What a sad, sad mess.
>"In order to win and keep approval, I began to hide things about myself from my therapist and others in SY that were, to say the ast, "inconsistent"
with the teachings, including my doubts about SY. After all, aren't most
issues that arise in therapy mere products of negative thinking or wrong
understanding? Psychological well-being took a back seat o "enlightenment"as the goal of therapy. "<
If a therapist encourages clients to think that the issues that arise in
therapy are mere products of negative thinking or wrong understanding, he is not a therapist, he is a moralizer, a teacher, and a person who has not dared to face himself in a real or full way. He might as well just be saying, "oh that's hogwash, get over it." Or "don't think about that today - think about that tomorrow - after you've given more dakshina and done more slayva. After all, tomorrow is another day."
see part 2
Subj: more therapy 2 of 2
Date: 96-05-24 08:05:29 EDT
From: Dissent222
part 2
Issues that arise in therapy should be carefully explored and elaborated and permitted to emerge from hiding. The meaning of the issue, what function it has served, why it has been needed, how it came to be established - this is what the therapist slowly and empathically helps illuminate.
The therapist should not be speaking from a place of higher power and authority (that is not what his training confers), not be offering rewards and punishments for compliance, not making moralistic judgments by dismissing issues with the slogan "wrong understanding". As obvious as this may be, it's just a sad fact of life that there are many incompetent therapists who do exactly these things and make a bundle.
The issue here is relationship: the syda therapist, trained to keep eyes
strained upward at all times, gazing up at the guru, is not looking at his
client. The client, like all of us who come to therapy, wants to try to
understand and heal and develop the ability to be in fuller, truer
relationship to self and others. Getting trained to dismiss issues as "wrong
understanding", and to mask the pain of isolation and aloneness by focusing
instead on looking up at the guru, is a tragic, cruel distortion and
manipulation of the therapeutic process.
">My therapist used to be a master at pointing out when and with whom I was being manipulative, but he was unable to see it within the context of SY. I dare say there are few more effective disguises that can be assumed by a client to protect his neuroses than cult-think that the client knows he shares with the therapist."<
How manipulative this therapist is. Pointing out your manipulativeness while
steadily manipulating you to fulfill his needs, allay his anxiety, give him
what he wants - the feeling that he's a good therapist with the power to win
recruits and influence people. Whatever talent and motive this therapist may have had has become badly distorted by the syda game.
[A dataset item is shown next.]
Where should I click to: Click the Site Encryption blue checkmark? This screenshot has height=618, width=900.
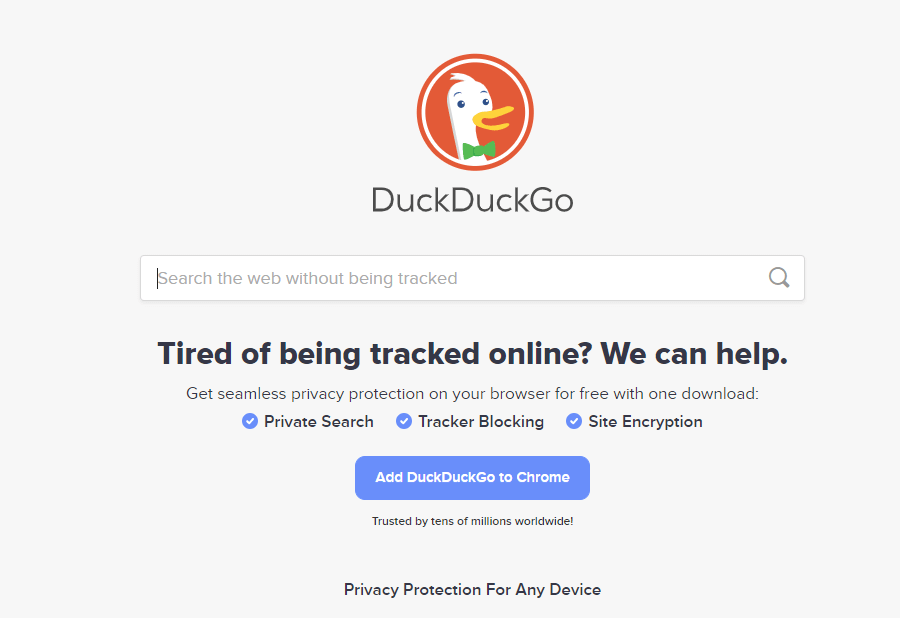(574, 421)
Forgive me if I'm belaboring all this, but CKer, your posts really struck a
nerve. Being a therapist is hard work, it means inviting, tolerating and
containing intense feeling. If a therapist becomes frightened and anxious
about his own feelings that are triggered by working with clients, he might
seek a short-cut to numbness - and many therapists drink or do drugs or have sex with clients as part of their avoidance and control routines.
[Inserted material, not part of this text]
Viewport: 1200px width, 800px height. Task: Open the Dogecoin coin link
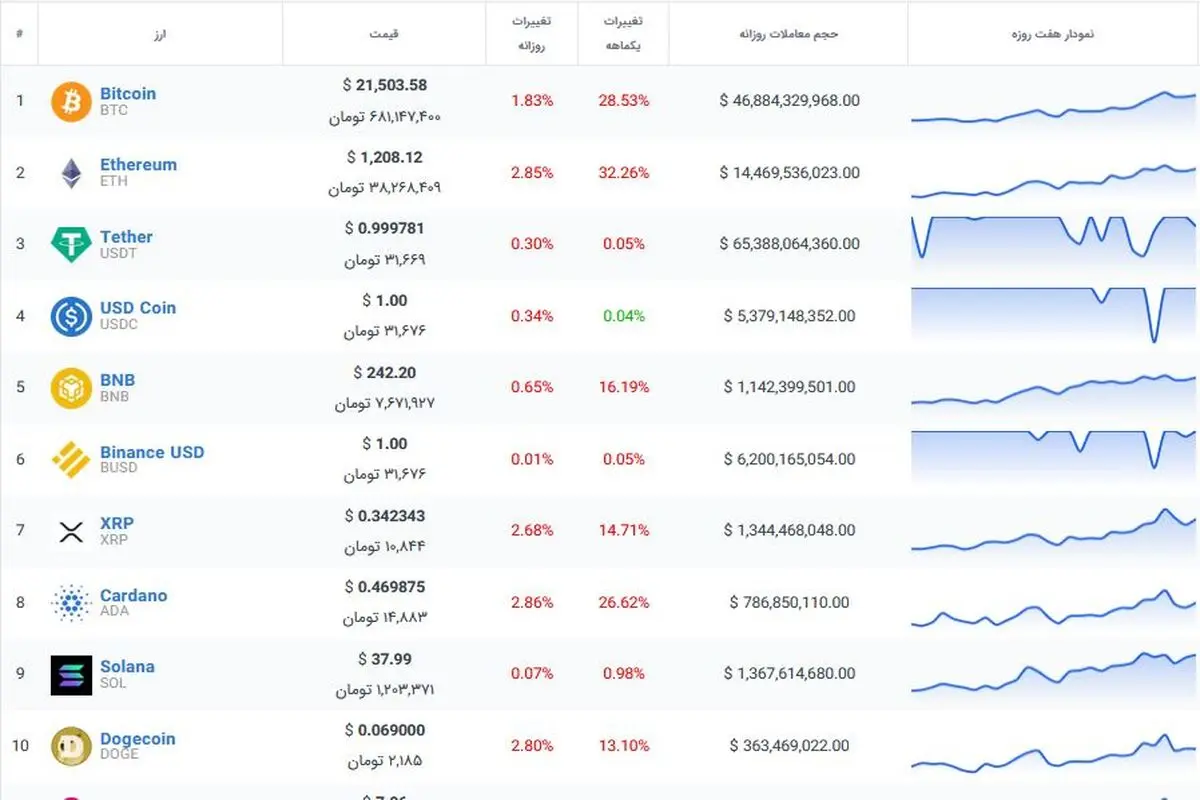point(138,739)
And others do SYDA with their clients. As syda devotees, a part of us always knew that by gazing up at the guru, we were denigrating and isolating ourselves - and were caught in a trap. The "bliss of devotion to the guru" is a mask - worn by therapists, swamis, darshan panel members, center leaders, ashram managers - - that is worn to hide one's fear, numbness, emptiness and feeling of being trapped.
A therapist wearing the SYDA mask will be the blind leading the blind.